Graham Swift: Parents, Real and Perceived

Barry J. Fishman '89

In Waterland, Dick Crick is the product of incest between his mother and his "grandfather" Ernest Atkinson. Henry Crick, who does not learn that Dick is not his real son until the end of Dick's life, believes that the perceived bond is more important than the actual one: "Dick -- my poor Dick -- Dick!" (Waterland p.246) But for the simple-minded Dick, the layers of subtlety are impossible to comprehend -- he knows only what he is told. For Tom Crick, Henry's true son, the question of fatherhood is also one of reality and Ernest Atkinson is too obscure a figure to deserve the title of "Father." Attempting to convince Dick that Henry can still be considered his "Father" Tom says, "But don't shun him Dick.
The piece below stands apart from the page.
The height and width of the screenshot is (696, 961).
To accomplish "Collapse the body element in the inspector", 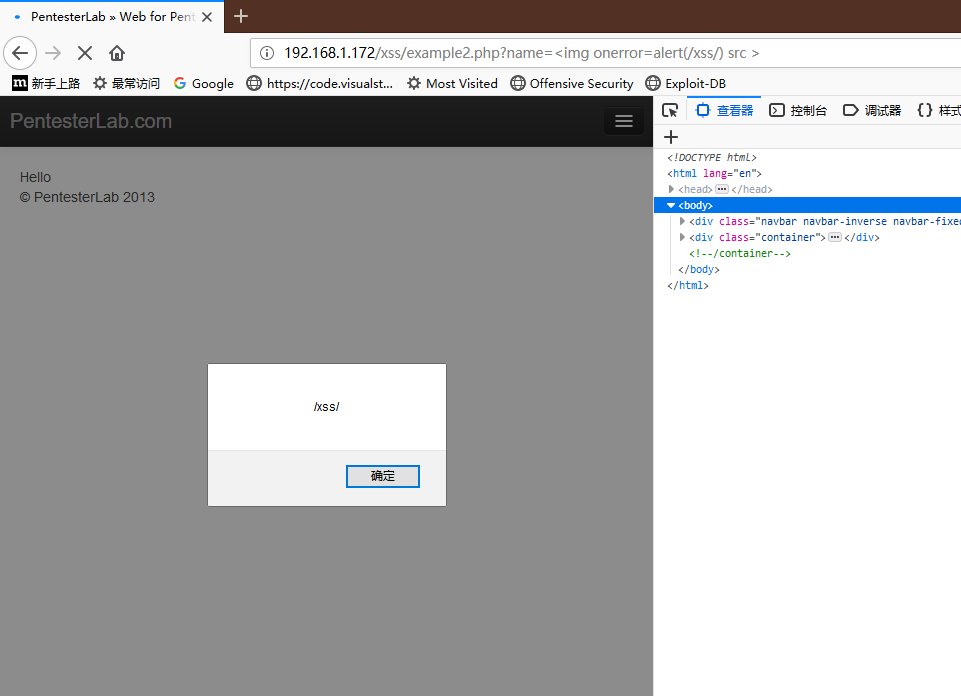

Don't shun your own . . . Your protector, your guardian." (p. 244)

History in Waterland is circular, and the events that haunted Dick and Henry Crick will return in similar form to haunt Tom years later when his demented wife Mary, for years a pillar of stability, believes that she hears God speaking to her and steals a baby from a Safeways supermarket. To Mary there is no question about it, the child is her child. For Tom, who knows the truth, there are many questions, and the answers require Mary to be placed in a mental institution. These events are in turn brought on by something that changed the course of events many years in the past -- the adolescent sexual exploration of the much younger Tom and Mary. Mary's subsequent pregnancy forces her to seek an abortion that makes her sterile. The childhood husband and wife relationship that Tom and Mary share foreshadows and dooms their adult one. Their fated unhappiness is caused by the sexual taboos that they have broken from early adolescence. The same fate befalls many of Swift's characters.

In the short story "The Hypochondriac," husband and wife suffer the double burden of mismatched age (see below) and an extramarital affair. There is uncertainty, at least in the father's eyes, as to the parentage of the newborn baby. "It's his child, it's his child. I know it." (LtS p.71) says the wife. The husband responds, "I wish it had been my child." Wife: "It would have been worse if it was your child." The double tragedy is too much for this relationship, and the birth of a son by adultery tears their relationship apart. The husband, like Henry Crick, wants to overlook the affair, to assume the role of father and go on living. The wife is unable to do so, and turns against her husband.